By Robert St. Martin
Los Angeles, CA (The Hollywood Times) 4/8/23 – On screen currently at the Glendale Laemmle Theatre and the Laemmle Monica Film Center is The Five Devils (Les Cinq Diables), a 2022 French fantasy drama film directed by Léa Mysius. who co-wrote the screenplay with Paul Guilhaume. The Five Devils is Léa Mysius’ first film as a director since her 2017’s heady study of adolescence, Ava. This, her latest, is an often-gripping magical-realist mystery drama with a fain whiff of horror. While The Five Devils don’t quite have the clarity of vision of her previous picture, its emotion, erotically charged themes, and puzzle-box structure leave much to recommend. The film premiered at Cannes in 2022 and was included in the lineup of the AFI Film Festival in Los Angeles in November of 2022; it has been picked by MUBI for online viewing.
Part queer love story, part supernatural psychodrama, the film follows an eight-year-old girl Vicky (Sally Dramé) who has a magical sense of smell. Vicky who can smell and reproduce any scent of her choosing. She collects these in carefully labeled jars. The solitary child has a very strong bond with her mother Joanne (Adèle Éxarchopoulos), whose scent she also secretly captures. When her father’s sister Julia appears in their life, Vicky also begins to reproduce her scent.

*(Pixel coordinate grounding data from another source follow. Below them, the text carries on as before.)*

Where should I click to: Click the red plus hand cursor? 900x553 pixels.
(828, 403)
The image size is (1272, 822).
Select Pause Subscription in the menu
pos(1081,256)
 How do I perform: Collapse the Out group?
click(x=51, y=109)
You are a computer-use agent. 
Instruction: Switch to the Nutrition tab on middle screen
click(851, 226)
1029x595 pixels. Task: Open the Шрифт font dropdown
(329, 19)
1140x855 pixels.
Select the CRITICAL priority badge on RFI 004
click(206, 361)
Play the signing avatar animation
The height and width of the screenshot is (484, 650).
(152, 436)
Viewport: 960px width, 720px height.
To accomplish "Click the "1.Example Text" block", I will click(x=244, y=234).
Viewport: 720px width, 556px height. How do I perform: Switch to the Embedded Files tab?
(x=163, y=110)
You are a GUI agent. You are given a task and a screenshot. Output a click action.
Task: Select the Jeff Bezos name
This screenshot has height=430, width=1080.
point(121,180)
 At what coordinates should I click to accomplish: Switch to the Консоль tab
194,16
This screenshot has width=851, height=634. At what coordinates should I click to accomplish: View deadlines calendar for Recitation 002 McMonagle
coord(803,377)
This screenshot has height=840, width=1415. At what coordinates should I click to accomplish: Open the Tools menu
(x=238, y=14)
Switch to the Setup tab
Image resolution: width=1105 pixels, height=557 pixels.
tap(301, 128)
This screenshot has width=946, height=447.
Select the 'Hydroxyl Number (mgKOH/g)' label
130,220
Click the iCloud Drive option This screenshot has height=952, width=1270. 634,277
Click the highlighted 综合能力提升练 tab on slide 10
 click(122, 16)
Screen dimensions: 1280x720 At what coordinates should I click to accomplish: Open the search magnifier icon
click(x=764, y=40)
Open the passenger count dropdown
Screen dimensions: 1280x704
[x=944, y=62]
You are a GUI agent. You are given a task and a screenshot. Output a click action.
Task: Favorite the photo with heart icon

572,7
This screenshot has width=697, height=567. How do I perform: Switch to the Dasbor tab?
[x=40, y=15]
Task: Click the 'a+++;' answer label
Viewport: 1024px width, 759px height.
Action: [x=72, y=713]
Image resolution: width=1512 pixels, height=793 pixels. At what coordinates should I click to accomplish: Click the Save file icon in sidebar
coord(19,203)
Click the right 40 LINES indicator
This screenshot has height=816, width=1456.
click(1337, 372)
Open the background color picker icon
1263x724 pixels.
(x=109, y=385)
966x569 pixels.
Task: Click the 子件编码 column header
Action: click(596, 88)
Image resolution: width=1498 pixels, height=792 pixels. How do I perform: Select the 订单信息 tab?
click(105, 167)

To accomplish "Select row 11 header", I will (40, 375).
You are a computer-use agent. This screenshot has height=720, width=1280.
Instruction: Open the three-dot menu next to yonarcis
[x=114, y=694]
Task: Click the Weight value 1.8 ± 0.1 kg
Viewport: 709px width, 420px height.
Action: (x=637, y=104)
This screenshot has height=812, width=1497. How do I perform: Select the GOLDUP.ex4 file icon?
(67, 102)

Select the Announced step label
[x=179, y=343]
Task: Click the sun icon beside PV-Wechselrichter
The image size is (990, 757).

Julia has recently been released from prison, and Vicky is transported into dark and magical memories which lead her to discover the secrets of her village, her family and her own existence.
The name of the film The Five Devils comes from the location of the story in Bourg-San-Maurice in the Auvergne-Rhône-Alpes region in Southeastern France. The “Five Devils” are actually the rocky spires in the Alps next to Mont Blanc. The idyllic landscape does play a major role in the film, with the obvious mountain terrain and the cold alpine lake where Vicky’s mother Joanne likes to swim. The film’s moody opening puts us in the rural town’s community pool and the nearby alpine lake linked by the use of blue color grading. The cool tone undercuts the idyllic views of the countryside with a subtle eeriness that grows more pronounced as the film takes us deeper into the lives of young swim instructor Joanne (Adèle Exarchopoulos) and her biracial daughter, Vicky (Sally Dramé), who have a loving, if somewhat distant, relationship.
The Five Devils feels like the work of a more seasoned filmmaker. As a screenwriter, Léa Mysius has collaborated with major French directors like Arnaud Desplechin on Ismael’s Ghosts (2017) and Oh Mercy! (2019), Jacques Audiard on Paris, 13th District (2021) and Claire Denis on Stars at Noon (2022). Mysius tells a story about racism, sexism, small-town provincialism, and homophobia, all within the alluring swirl of a supernatural thriller. There’s also a time-travel element that raises as many questions as it answers. Her film features some captivating performances – namely from the young actress at its center, Salley Dramé – who plays the young girl Vicky with her strangest of smell. These scents include that of her mother Joanne (Adèle Exarchopoulos), with whom she has an everlasting bond. When Vicky’s father’s sister Julia (Swala Emati) is released from prison, the capturing of her scent prompts Vicky to travel into her own memories that contain the secret to who she really is.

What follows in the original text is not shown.